Tugas Anda:
Cetak bagian teks tentang pelajaran dari kucing di bawah ini tanpa mengubah apa pun, mulai dari "Begitu banyak kucing" dan berakhir pada "segelintir kucing-kucing itu.".

++++ Teks yang diberikan

Barangkali salah satu alasan Tuhan menciptakan binatang adalah agar manusia bisa belajar darinya. Pelajaran pertama yang diberikan binatang pada manusia dan tercatat dalam literatur mungkin berasal dari gagak. Setelah membunuh adik kandungnya, Habil, Qobil diceritakan meletakkan jenazahnya ke dalam kantong dan menggendongnya ke mana-mana sambil didera penyesalan. Ia tak tahu harus melakukan apa. Takut jika ia meninggalkannya begitu saja maka akan ada binatang buas memangsa jenazah adiknya. Saat itulah Tuhan mengutus dua ekor gagak ke hadapan Qobil. Dua gagak itu bertarung hingga salah satunya mati. Gagak yang masih hidup kemudian menggali-gali tanah untuk mengubur gagak yang sudah mati. Itulah yang kemudian ditiru oleh Qobil.
Ada banyak teknologi manusia yang terinspirasi dari hewan. Misalnya teknologi pesawat, GPS, dan kompas yang terinspirasi dari burung. Sampai teknologi sesederhana pisau lipat pun terinspirasi dari hewan: cara kerja kuku kucing. Ya, para hewan adalah para “guru” bagi manusia. Aku pun mengambil kesimpulan, barangkali Tuhan mengirimkan kucing-kucing padaku agar aku juga bisa menarik pelajaran dari mereka, seperti Qobil yang diajari gagak.
Begitu banyak kucing kampung yang singgah di hidupku. Awalnya mereka datang untuk menumpang makan, minum, tidur, atau buang air di kotak pasir. Beberapa memutuskan untuk menetap seolah mendaftarkan diri menjadi kucing penjaga rumah. Tiap satu kucing pergi, maka tak lama kemudian akan ada kucing pengganti yang mendatangi halaman depan rumah keluargaku. Saking seringnya mereka berganti, ada kalanya saat melihat foto-foto lama mereka pun aku sampai pernah lupa nama segelintir kucing-kucing itu.
Hal pertama yang kupelajari dari kucing adalah betapa kilatnya mereka berlari menghampiri saat namanya dipanggil ketika makanan dibagikan. Sering hanya dengan menggoyangkan stoples berisi biskuit kucing sampai menghasilkan suara “trek trek trek”, kucing-kucing itu akan langsung melesat mendatangi kami, bahkan meski awalnya ia berada di tempat yang jaraknya agak jauh dari rumah. Aku pun berpikir, jika kucing saja langsung tanggap menghampiri jika namanya dipanggil, mengapa aku malah kadang menunda-nunda waktu salat setelah azan berkumandang? Bukannya azan adalah panggilan dari Tuhan dan salat sendiri merupakan makanan spiritual, kebutuhan primer bagi pemeluk agama Islam sepertiku? Kesadaran ini menghampiriku di bulan Ramadhan beberapa tahun yang lalu. Lumayan membakar semangatku untuk lebih berusaha salat di awal waktu. Setiap azan berkumandang aku berpikir, “Nggak mau kalah dari kucing.”

++++++++
++++ Daftar item

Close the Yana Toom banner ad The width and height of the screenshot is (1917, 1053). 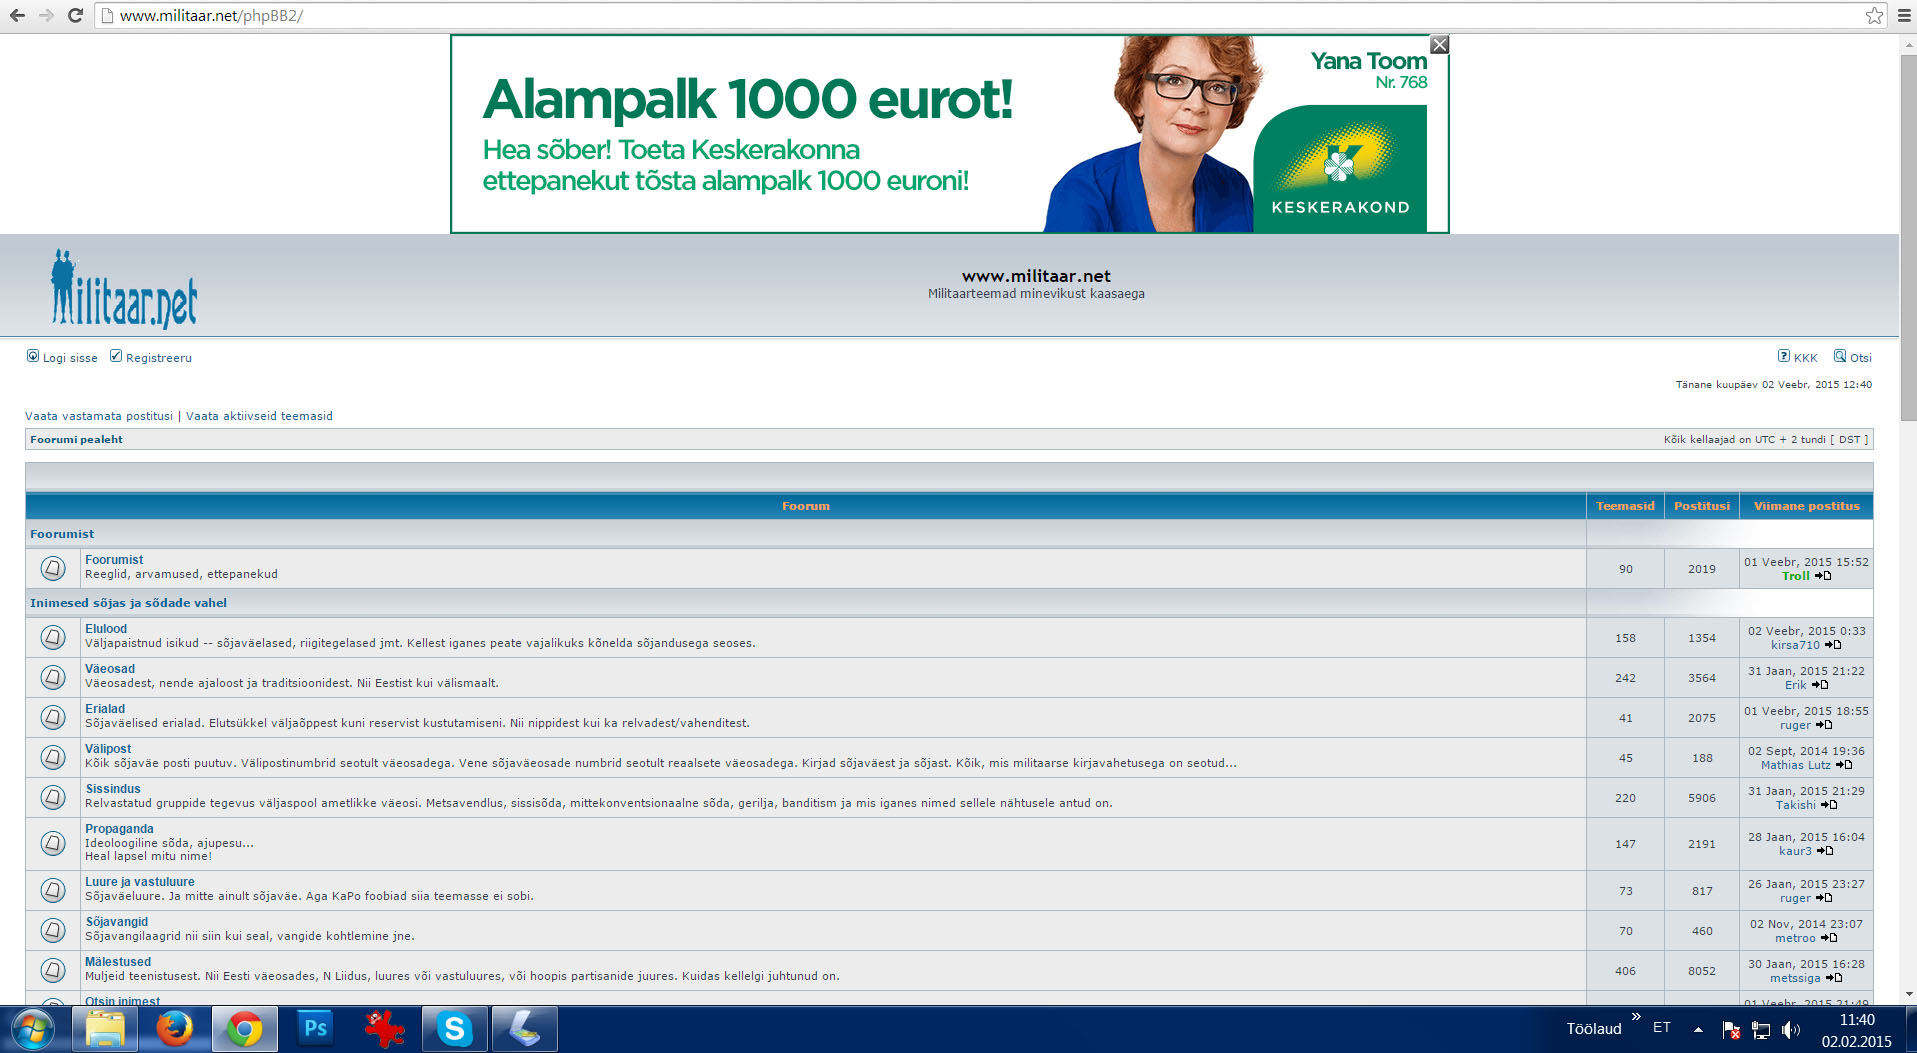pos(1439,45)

++++++++
++++ Daftar item

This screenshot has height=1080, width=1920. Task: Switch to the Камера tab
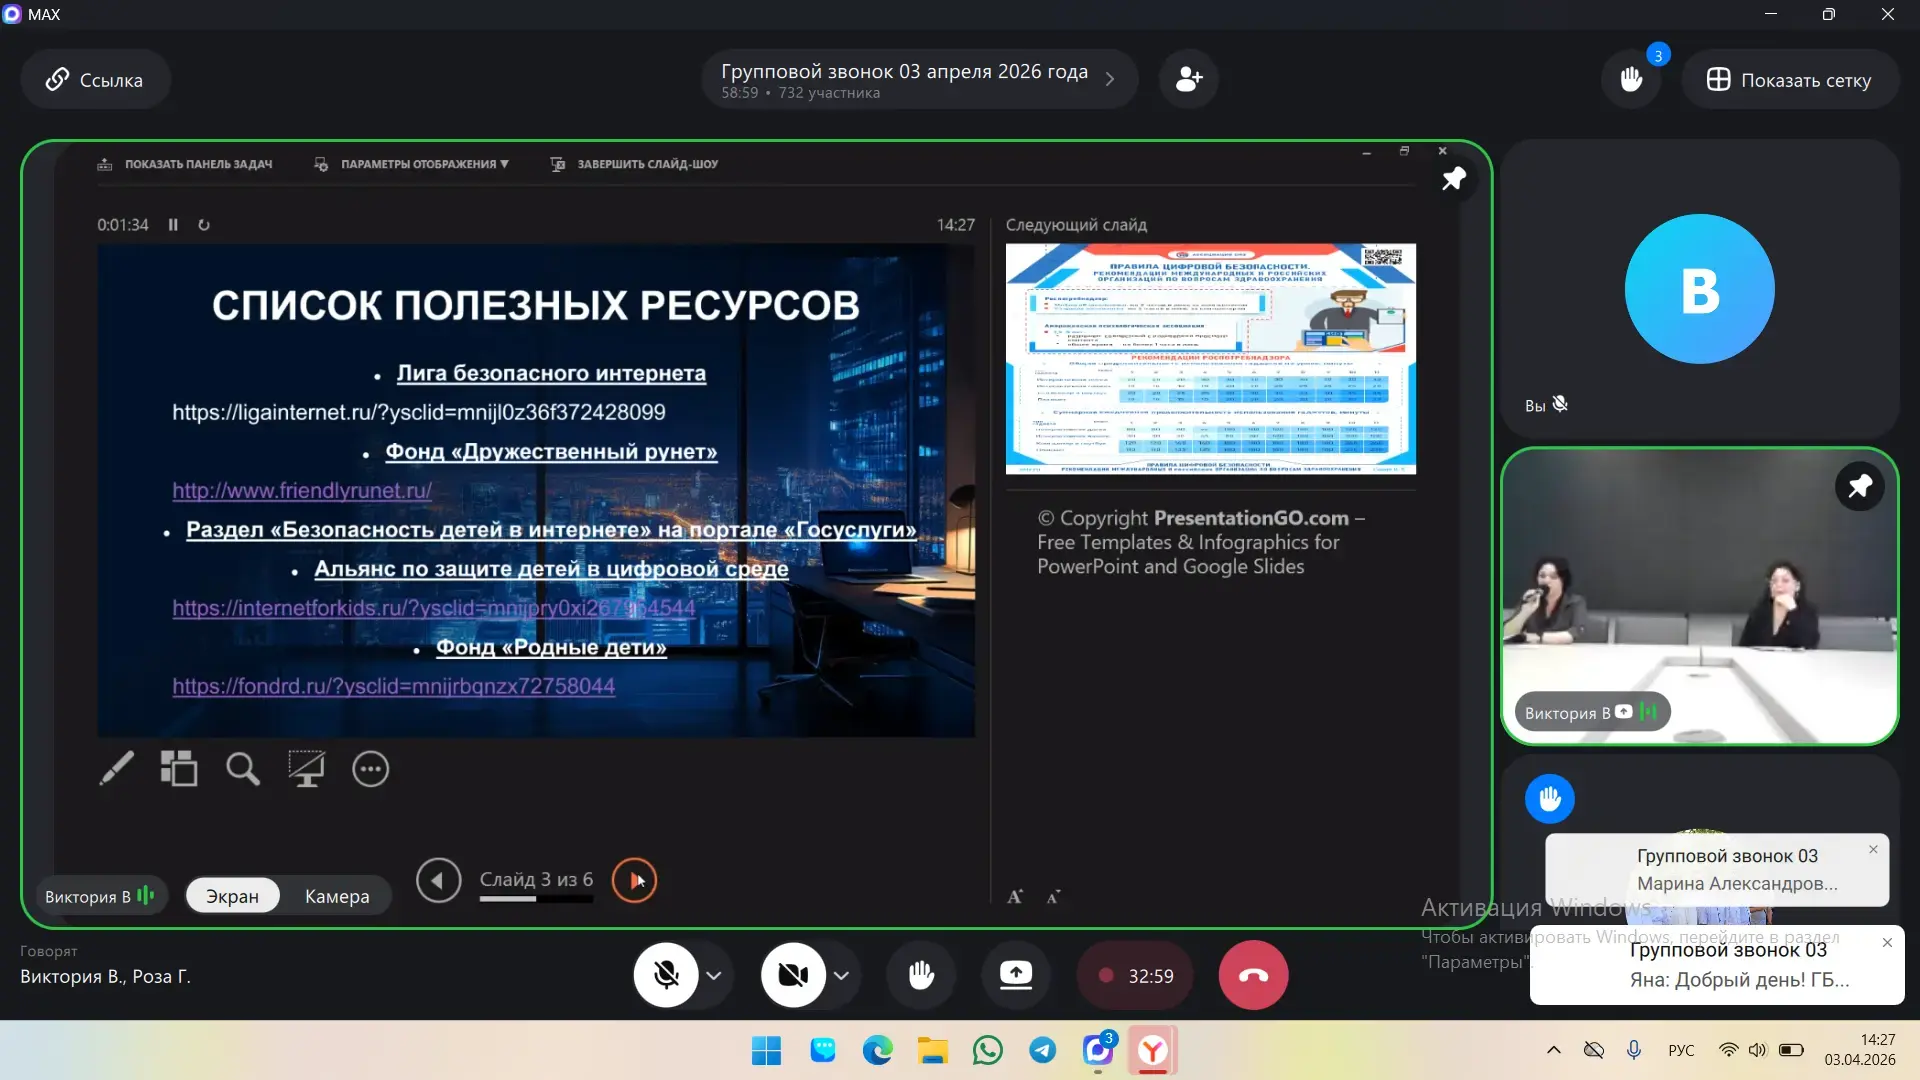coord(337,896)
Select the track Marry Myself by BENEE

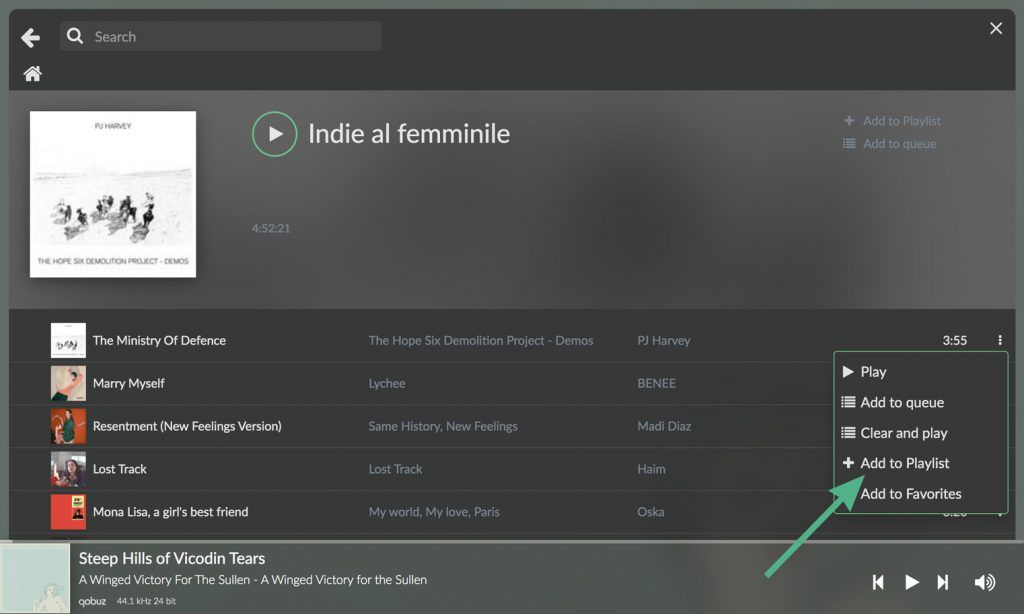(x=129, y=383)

++++++++
++++ Daftar item

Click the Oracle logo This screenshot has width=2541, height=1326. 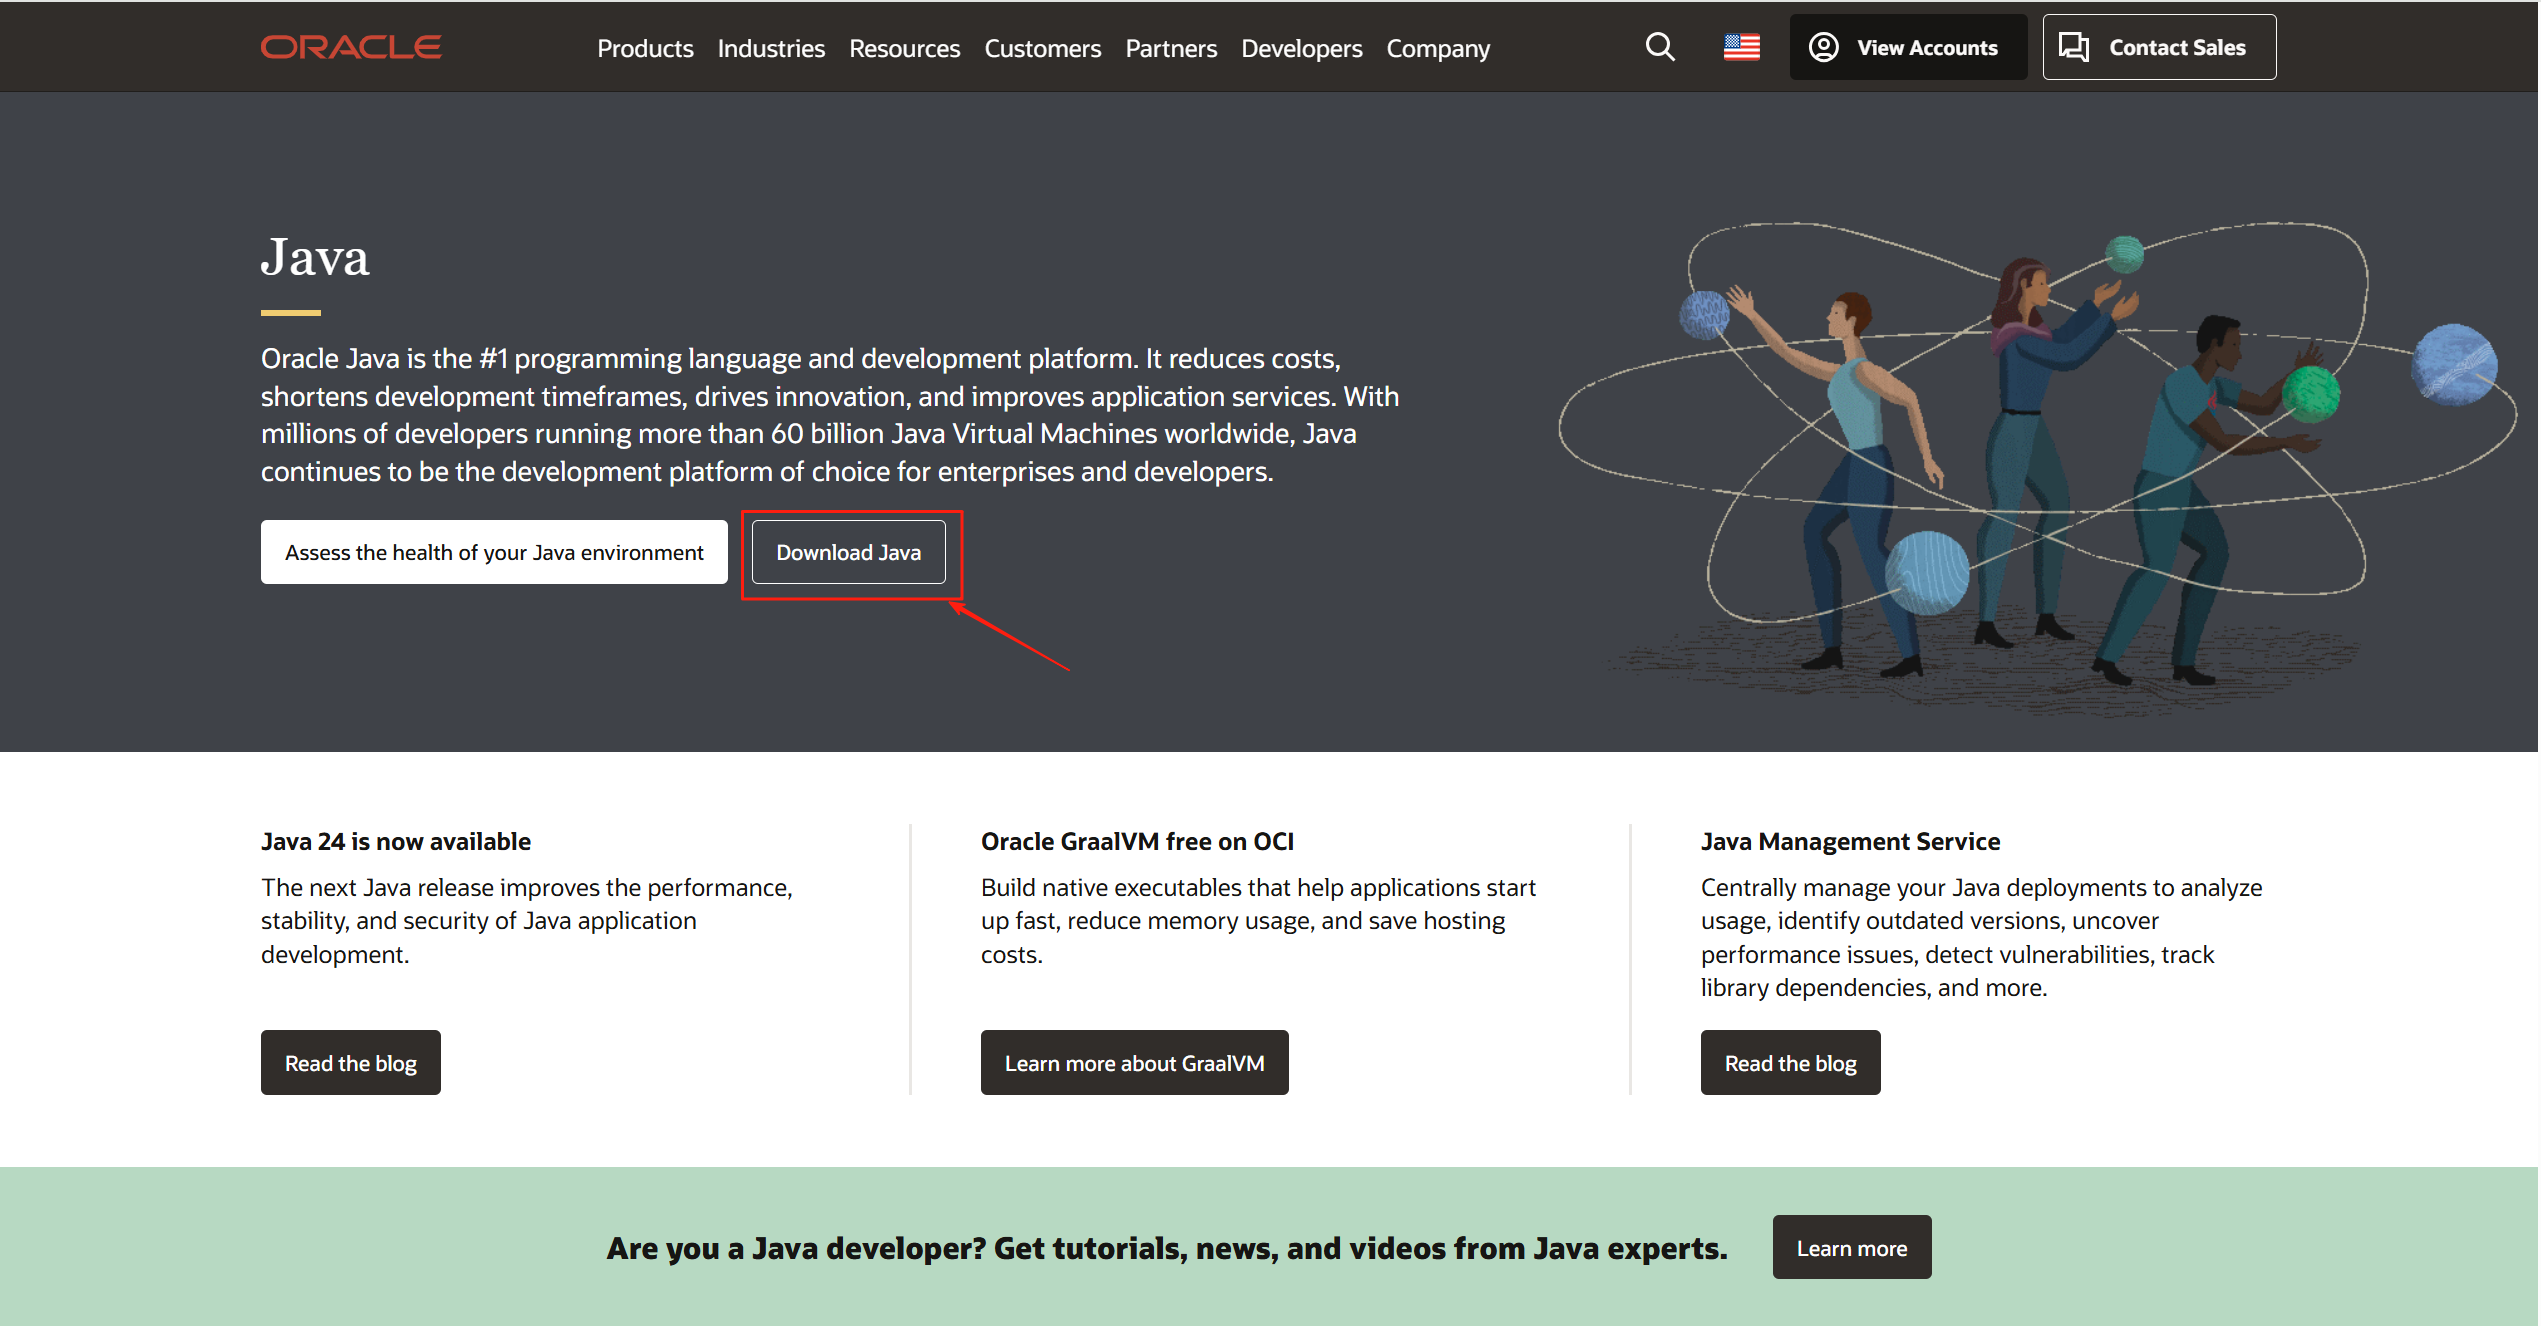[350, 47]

++++++++

Jawaban yang diharapkan:
Begitu banyak kucing kampung yang singgah di hidupku. Awalnya mereka datang untuk menumpang makan, minum, tidur, atau buang air di kotak pasir. Beberapa memutuskan untuk menetap seolah mendaftarkan diri menjadi kucing penjaga rumah. Tiap satu kucing pergi, maka tak lama kemudian akan ada kucing pengganti yang mendatangi halaman depan rumah keluargaku. Saking seringnya mereka berganti, ada kalanya saat melihat foto-foto lama mereka pun aku sampai pernah lupa nama segelintir kucing-kucing itu.